Ваньнин, это правда... для меня?

Когда Тасянь-цзюнь пробуждается, его встречает тишина. Он прислушивается и жмурится, отгоняя остатки сна, но не улавливает ни лая Гоутоу, ни копошения травяных духов; лишь слышит, как ветер треплет ветви деревьев, а по окну тихо стучит дождь.

Он не слышит дыхания рядом с собой.

— Ваньнин?..

В груди что-то тянет, и Тасянь-цзюня медленно охватывает страх, когда он поворачивает голову и видит пустую постель. О том, что кто-то спал здесь, напоминают лишь смятые простыни и лёгкий, начинающий исчезать, аромат яблони.

— Ваньнин? Учитель? — зовёт он снова и снова, но не получает ответа.

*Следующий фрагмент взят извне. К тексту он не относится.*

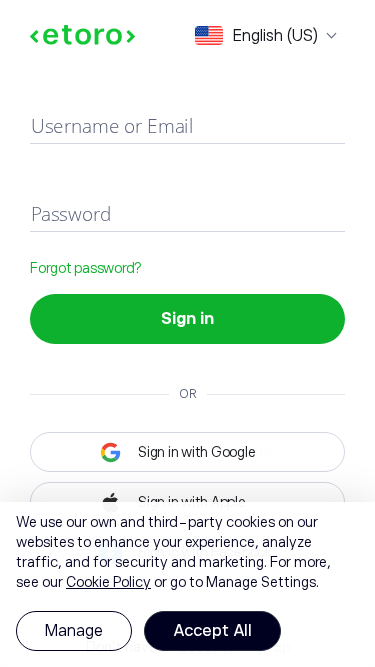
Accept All (212, 631)
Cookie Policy (108, 582)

Каждый раз, когда власть над телом переходит к нему, учитель оказывается рядом — ужинает вместе с ним, идёт подле, не вырывая ладонь из его собственной, или же горит в его руках, — и Тасянь-цзюнь, придя в сознание, смотрит долгим взглядом на него. Смотрит и пытается понять: Ваньнин рад ему? Или даже сейчас он предпочитает компанию того другого? Словно читая его мысли, Чу Ваньнин всегда вздыхает, как бы говоря: «Мо Жань, перестань», а после крепче сжимает его ладонь.

Это первый раз, когда после пробуждения Тасянь-цзюня Ваньнина нет рядом.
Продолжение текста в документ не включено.